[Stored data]
***

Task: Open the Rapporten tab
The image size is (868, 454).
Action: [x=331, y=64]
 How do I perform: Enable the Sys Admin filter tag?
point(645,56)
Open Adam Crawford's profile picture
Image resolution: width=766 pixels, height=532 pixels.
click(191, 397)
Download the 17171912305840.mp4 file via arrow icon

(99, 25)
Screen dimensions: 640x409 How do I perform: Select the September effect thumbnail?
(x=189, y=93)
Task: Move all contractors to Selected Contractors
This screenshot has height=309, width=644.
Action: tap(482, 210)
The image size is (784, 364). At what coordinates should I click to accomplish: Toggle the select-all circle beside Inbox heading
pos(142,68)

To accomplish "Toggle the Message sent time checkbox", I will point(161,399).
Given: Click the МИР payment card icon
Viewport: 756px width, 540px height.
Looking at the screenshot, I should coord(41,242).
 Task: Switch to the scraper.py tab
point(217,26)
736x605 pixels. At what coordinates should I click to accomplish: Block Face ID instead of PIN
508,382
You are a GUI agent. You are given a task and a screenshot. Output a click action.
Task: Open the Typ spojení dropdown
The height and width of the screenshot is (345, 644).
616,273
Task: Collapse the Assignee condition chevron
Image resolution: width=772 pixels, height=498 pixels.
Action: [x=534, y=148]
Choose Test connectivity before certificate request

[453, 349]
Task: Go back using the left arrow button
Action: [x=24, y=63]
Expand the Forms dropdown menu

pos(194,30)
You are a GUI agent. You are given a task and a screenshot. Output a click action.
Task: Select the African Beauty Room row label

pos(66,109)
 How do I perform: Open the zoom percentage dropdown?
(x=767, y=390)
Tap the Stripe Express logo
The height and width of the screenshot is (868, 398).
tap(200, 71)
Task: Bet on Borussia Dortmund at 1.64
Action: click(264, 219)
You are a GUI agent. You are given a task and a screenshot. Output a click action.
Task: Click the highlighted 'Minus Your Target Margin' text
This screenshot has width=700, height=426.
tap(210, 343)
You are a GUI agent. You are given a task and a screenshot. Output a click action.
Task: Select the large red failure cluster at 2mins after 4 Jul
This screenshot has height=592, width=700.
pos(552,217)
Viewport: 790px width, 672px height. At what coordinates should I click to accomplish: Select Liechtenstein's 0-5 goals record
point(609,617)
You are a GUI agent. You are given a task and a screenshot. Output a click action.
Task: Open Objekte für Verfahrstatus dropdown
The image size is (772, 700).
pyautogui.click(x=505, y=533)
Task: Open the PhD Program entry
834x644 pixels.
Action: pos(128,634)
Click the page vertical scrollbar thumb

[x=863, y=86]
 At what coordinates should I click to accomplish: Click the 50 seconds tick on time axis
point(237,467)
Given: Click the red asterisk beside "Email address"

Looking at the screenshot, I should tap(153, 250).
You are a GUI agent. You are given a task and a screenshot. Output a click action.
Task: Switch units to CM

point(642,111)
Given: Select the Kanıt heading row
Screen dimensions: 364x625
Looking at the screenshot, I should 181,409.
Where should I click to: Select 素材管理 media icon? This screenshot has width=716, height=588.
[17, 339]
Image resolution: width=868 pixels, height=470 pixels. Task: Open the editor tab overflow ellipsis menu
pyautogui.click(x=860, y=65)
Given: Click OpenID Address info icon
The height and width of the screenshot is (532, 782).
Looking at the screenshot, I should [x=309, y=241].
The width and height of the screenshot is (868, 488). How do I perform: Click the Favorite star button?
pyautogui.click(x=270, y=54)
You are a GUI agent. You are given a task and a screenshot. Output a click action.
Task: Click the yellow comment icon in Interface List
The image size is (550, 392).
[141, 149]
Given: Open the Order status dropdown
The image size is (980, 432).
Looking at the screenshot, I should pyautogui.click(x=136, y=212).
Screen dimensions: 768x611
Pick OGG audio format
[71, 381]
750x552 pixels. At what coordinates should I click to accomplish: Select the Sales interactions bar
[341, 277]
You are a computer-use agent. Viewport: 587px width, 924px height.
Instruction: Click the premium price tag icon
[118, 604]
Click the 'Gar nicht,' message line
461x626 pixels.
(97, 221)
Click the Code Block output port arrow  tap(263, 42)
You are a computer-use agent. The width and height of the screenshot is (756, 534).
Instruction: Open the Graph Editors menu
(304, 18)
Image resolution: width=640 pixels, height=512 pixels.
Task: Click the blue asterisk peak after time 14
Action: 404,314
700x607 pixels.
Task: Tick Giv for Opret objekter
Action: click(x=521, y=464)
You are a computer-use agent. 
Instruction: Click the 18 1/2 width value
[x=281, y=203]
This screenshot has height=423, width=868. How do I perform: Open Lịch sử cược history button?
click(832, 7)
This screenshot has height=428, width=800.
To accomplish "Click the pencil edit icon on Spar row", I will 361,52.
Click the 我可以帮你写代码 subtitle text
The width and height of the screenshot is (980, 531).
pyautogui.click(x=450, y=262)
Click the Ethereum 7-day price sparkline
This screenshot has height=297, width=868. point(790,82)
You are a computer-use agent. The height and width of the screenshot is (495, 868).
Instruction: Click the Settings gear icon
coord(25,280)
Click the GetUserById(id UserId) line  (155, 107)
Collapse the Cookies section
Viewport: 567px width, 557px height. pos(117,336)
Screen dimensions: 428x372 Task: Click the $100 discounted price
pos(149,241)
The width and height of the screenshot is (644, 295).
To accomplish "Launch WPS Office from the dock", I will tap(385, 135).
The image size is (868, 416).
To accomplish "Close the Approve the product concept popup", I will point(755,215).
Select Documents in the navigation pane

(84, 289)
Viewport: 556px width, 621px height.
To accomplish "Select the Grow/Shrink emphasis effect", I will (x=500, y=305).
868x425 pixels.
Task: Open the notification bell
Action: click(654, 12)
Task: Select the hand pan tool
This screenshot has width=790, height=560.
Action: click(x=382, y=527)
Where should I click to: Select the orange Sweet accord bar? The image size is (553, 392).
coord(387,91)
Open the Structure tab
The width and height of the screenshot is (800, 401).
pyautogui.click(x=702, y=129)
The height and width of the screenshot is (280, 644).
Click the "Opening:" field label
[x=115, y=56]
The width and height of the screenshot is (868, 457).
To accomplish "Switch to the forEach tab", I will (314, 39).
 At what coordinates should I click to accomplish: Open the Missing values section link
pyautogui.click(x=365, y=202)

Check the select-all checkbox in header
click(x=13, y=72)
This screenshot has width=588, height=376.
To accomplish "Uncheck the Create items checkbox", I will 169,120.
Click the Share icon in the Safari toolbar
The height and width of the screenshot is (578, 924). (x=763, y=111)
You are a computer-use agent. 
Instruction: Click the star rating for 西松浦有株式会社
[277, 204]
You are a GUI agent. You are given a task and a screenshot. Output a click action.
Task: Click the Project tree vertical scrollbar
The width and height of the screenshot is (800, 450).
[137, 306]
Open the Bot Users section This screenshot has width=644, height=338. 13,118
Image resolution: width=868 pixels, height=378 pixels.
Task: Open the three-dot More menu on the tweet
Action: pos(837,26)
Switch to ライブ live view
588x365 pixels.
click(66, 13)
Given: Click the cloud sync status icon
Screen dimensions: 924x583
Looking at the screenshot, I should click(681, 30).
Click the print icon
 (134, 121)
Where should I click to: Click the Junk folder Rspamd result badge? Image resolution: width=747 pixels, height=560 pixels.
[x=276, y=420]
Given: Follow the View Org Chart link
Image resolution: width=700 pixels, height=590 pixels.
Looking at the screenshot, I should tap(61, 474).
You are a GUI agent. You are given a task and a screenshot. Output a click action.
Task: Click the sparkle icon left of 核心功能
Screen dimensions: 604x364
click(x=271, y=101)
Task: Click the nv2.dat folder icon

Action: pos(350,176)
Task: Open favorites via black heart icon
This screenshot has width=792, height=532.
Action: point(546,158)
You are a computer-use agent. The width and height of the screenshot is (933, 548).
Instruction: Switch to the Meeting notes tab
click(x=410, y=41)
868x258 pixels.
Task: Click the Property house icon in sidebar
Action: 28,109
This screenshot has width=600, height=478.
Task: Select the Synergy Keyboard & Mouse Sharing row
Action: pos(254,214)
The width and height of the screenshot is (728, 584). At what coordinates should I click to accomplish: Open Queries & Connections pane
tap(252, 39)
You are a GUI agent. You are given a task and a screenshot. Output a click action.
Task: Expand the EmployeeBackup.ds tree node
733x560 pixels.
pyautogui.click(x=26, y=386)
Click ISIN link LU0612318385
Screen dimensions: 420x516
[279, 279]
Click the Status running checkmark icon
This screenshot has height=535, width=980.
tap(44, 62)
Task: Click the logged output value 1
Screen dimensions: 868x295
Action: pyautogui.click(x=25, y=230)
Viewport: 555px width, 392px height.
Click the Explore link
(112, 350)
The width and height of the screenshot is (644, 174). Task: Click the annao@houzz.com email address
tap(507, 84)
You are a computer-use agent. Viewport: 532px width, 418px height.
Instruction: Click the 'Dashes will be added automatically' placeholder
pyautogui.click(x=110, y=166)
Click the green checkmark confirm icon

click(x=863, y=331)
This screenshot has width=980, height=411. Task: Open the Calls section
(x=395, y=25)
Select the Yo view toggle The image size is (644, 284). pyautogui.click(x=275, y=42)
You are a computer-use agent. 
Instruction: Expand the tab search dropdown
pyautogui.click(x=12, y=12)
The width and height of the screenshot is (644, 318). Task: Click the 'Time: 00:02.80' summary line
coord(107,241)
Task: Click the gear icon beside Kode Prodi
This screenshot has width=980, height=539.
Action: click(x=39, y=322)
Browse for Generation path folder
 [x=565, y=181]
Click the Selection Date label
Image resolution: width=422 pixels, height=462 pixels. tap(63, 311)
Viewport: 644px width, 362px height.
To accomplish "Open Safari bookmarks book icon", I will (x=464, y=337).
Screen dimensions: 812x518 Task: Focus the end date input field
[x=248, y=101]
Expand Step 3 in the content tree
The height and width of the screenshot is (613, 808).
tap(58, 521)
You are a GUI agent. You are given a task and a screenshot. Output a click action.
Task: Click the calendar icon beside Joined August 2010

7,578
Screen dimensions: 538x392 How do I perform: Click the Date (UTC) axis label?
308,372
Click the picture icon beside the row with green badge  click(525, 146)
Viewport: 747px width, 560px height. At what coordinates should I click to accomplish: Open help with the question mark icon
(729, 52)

***

» Your assignment
Write out only the lines from the very start of the entries above to the line that includes "Open Adam Crawford's profile picture", both ends included, each one unchanged.

» Solution to this task
Task: Open the Rapporten tab
The image size is (868, 454).
Action: [x=331, y=64]
 How do I perform: Enable the Sys Admin filter tag?
point(645,56)
Open Adam Crawford's profile picture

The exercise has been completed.